Madame Claude / Madame Claude.
    FR 1977. PC: Orphée Arts (Paris). P: Claire Duval. D: Just Jaeckin. SC: André G. Brunelin, Just Jaeckin – based on the novel Alo oui, les mémoires de Madame Claude (1975) by Jacques Quoirez. DP: Robert Fraisse – Eastmancolor. AD: Maurice Sergent. COST: Zorica Lozic, Edith Wattinne. Make-up: Marie-Madeleine Paris. M: Serge Gainsbourg. Song: "Yesterday Yes A Day" – Serge Gainsbourg, sung by Jane Birkin. S: Daniel Brisseau. ED: Marie-Sophie Dubus.
    CAST: Françoise Fabian (Madame Claude), Dayle Haddon (Elizabeth), Murray Head (David Evans), Klaus Kinski (Alexander Zakis), Vibeke Knudsen (Anne-Marie), Maurice Ronet (Pierre), Robert Webber (Howard), Jean Gaven (Gustave Lucas), André Falcon (Paul), François Perrot (Lefevre), Marc Michel (Hugo), Roland Bertin (Soulier), Ed Bishop (Smith), Karl Held (Stanfield), Ylva Setterborg (Jill), Marie-Christine Deshayes (Florence). 112 min.
    A vintage Columbia Pictures release print with Finnish / Swedish subtitles (n.c.) viewed at Cinema Orion (Serge Gainsbourg), Helsinki, 30 Dec 2010

Based on the true story of Madame Claude, a fearless Resistance veteran who ran in the 1960s and the 1970s a de luxe call girl service whose clients included reportedly people like President Kennedy, King Faruk, leading gangsters and police officials. She went out of business when tax officials noticed she never paid taxes.

1. Just Jaeckin's film adaptation is a case of erotic exploitation, mixing gloss with sleaze.
2. Françoise Fabian gives a spirited performance as the tough Madame who grooms and drills her girls mercilessly but provides them with generous earnings.
3. The plot is merely a pretext for extended beautiful soft-core sex scenes, including a memorable bathtub sequence.

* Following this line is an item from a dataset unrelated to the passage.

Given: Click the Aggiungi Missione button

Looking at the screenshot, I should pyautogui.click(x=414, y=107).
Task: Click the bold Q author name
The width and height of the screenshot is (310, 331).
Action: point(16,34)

4. The funniest scene is Madame Claude's visit to her female dentist whose erotic train encounter with an unseen stranger is shown in flashback. The voluptuous dentist would be interested in doing gigs for Madame Claude, but she is rejected, because she enjoys sex too much.

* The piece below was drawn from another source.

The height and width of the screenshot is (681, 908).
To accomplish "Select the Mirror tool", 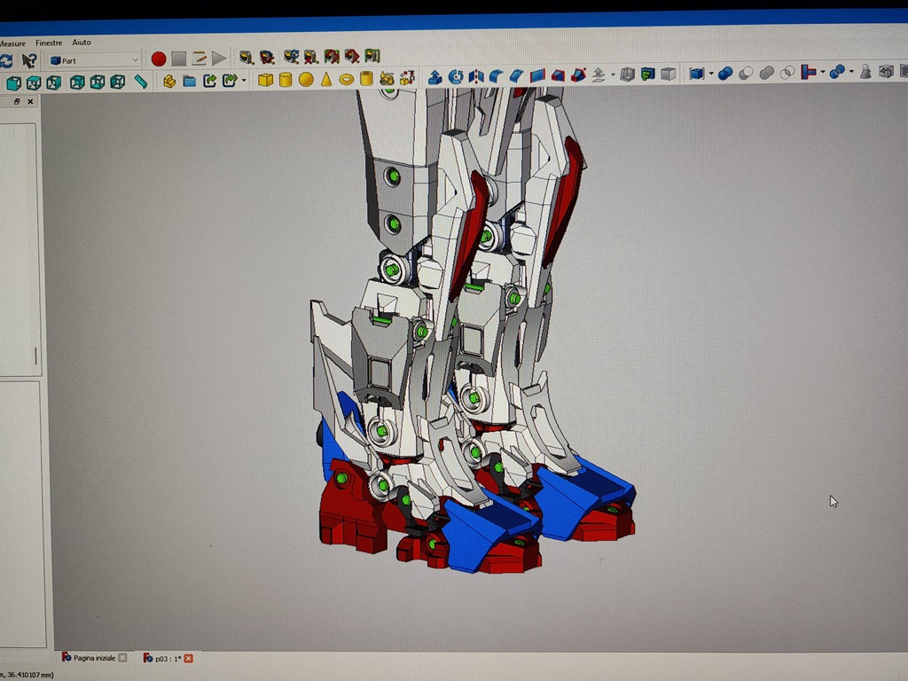I will tap(476, 76).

5. A new girl comes to Madame Claude, believing the lady is interested in an affair with her. For a moment Madame Claude is confused since she is not used to fulfillment of desire without payment. - "You don't sell yourself. You sell dreams."
6. For Madame Claude there is no pleasure in sex. "Only once has a man brought me pleasure. It was humiliating". - "Am I supposed to pretend?" "Sometimes you have to." - "A woman enjoys only occasionally."
7. "What do you want?" "Power. Over men. They rule the world".
8. The thriller aspect is half baked.
9. Just Jaeckin's rendition of high finance and politics (his account of the Lockheed bribery scandals) is impossible to take seriously. It's a pity, because the truth was even stranger than this fiction.
10. From the heavily used 33 year old print it is still possible to appreciate the lush visualization of the original cinematography.